▶ **Directive**
Format the lines below as a Markdown table with the columns Row and Line, numbering the rows and omitting blank lines. Leave out the pictures.

══════

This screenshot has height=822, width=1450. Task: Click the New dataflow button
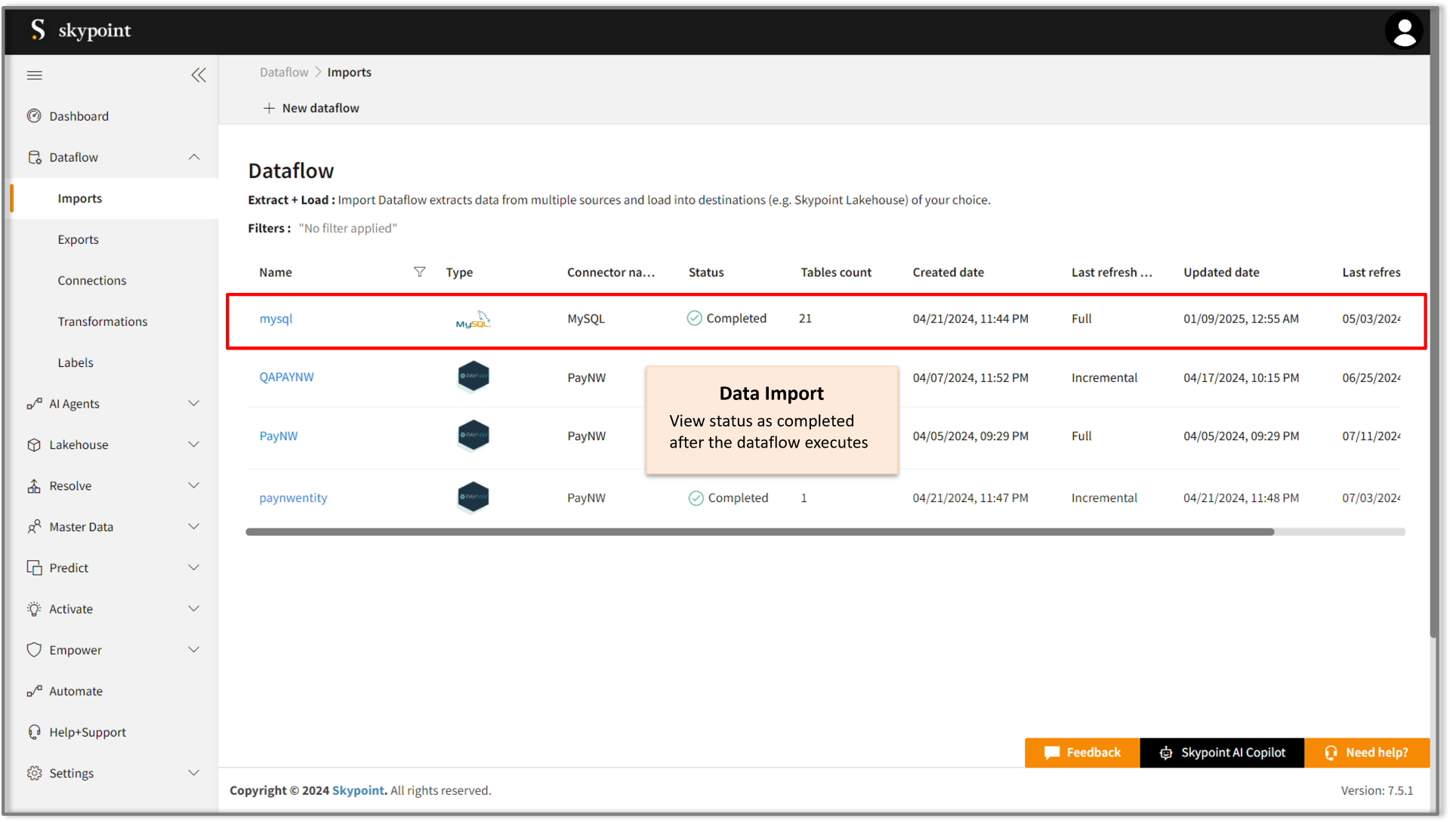(x=311, y=108)

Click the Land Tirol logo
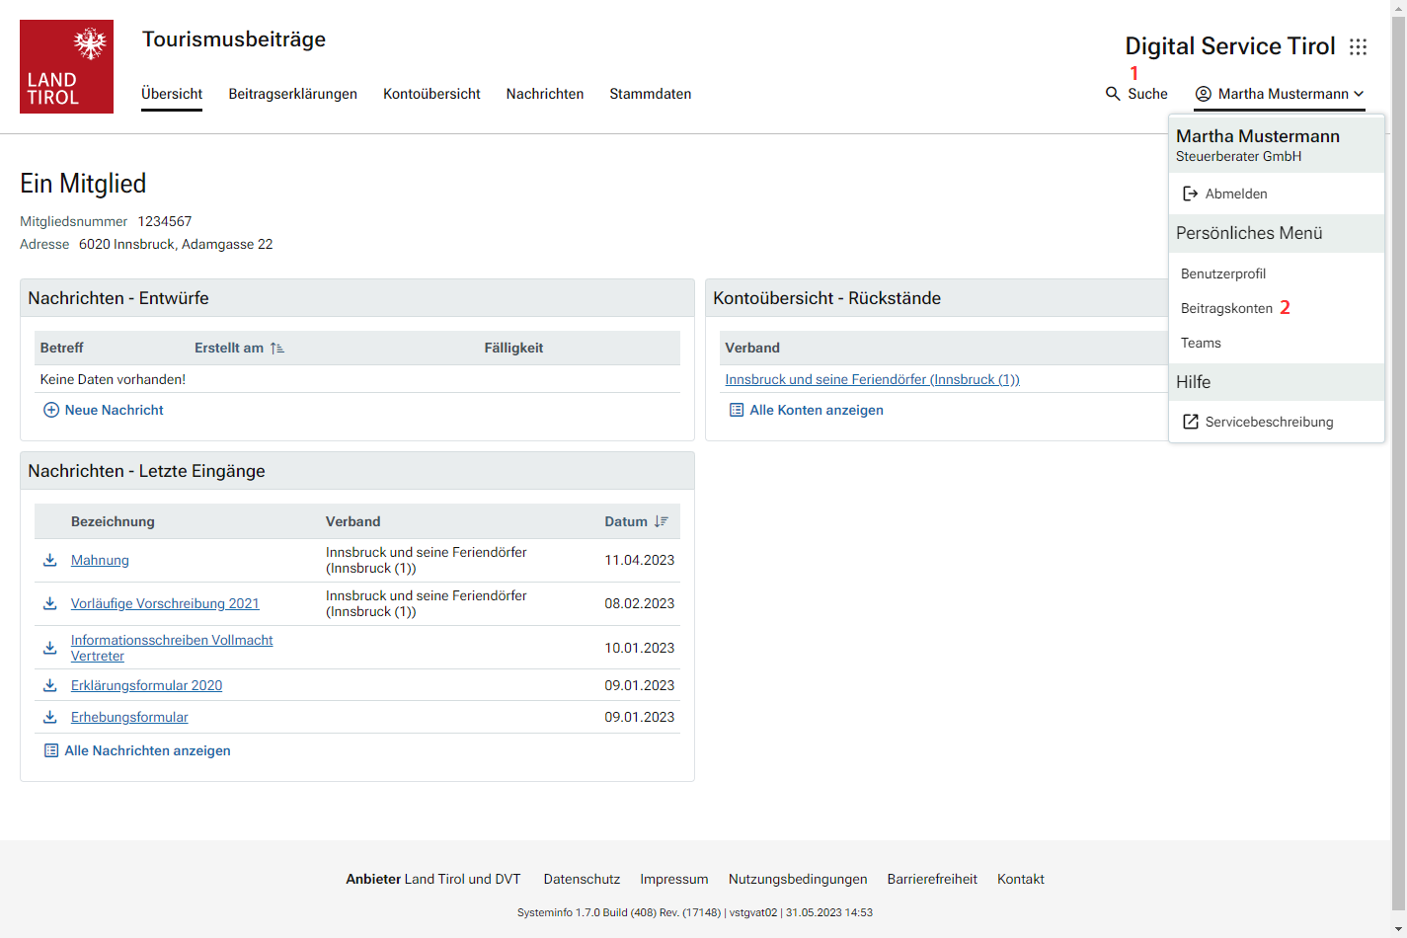[66, 66]
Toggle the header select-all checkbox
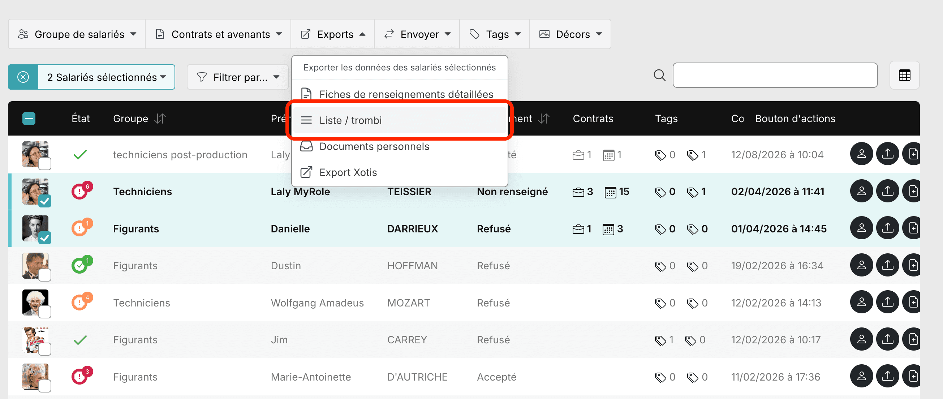The image size is (943, 399). (x=29, y=119)
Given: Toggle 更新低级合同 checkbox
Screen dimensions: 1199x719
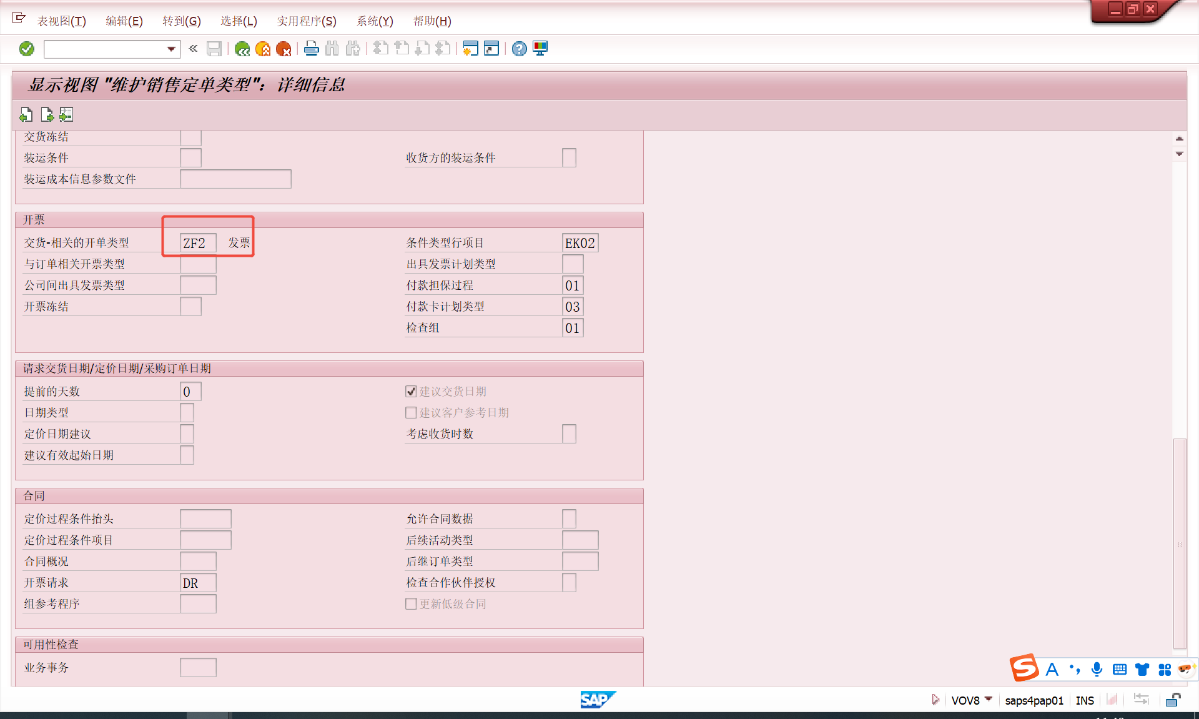Looking at the screenshot, I should tap(411, 604).
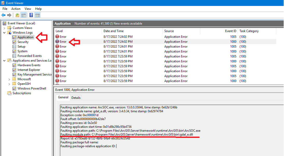Click the yellow folder icon in the toolbar
285x156 pixels.
pos(17,15)
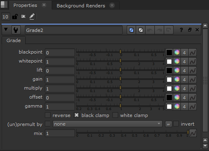
Task: Open the help question mark icon
Action: [x=181, y=30]
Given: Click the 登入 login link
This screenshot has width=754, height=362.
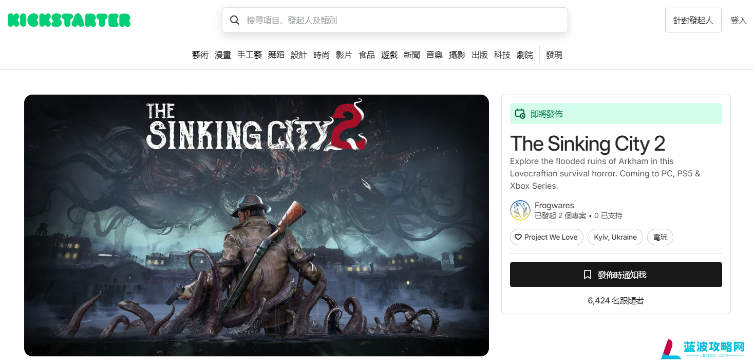Looking at the screenshot, I should [739, 21].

══════

▶ **Worked answer**
| Row | Line |
|---|---|
| 1 | This screenshot has height=822, width=1450. Task: Click the New dataflow button |
| 2 | (x=311, y=108) |
| 3 | Click the Land Tirol logo |
| 4 | [66, 66] |
| 5 | Toggle the header select-all checkbox |
| 6 | The image size is (943, 399). (x=29, y=119) |
| 7 | Given: Toggle 更新低级合同 checkbox |
| 8 | Screen dimensions: 1199x719 |
| 9 | Looking at the screenshot, I should tap(411, 604). |
| 10 | Click the yellow folder icon in the toolbar |
| 11 | 285x156 pixels. |
| 12 | pos(17,15) |
| 13 | Task: Open the help question mark icon |
| 14 | Action: [x=181, y=30] |
| 15 | Given: Click the 登入 login link |
| 16 | This screenshot has width=754, height=362. |
| 17 | Looking at the screenshot, I should [739, 21]. |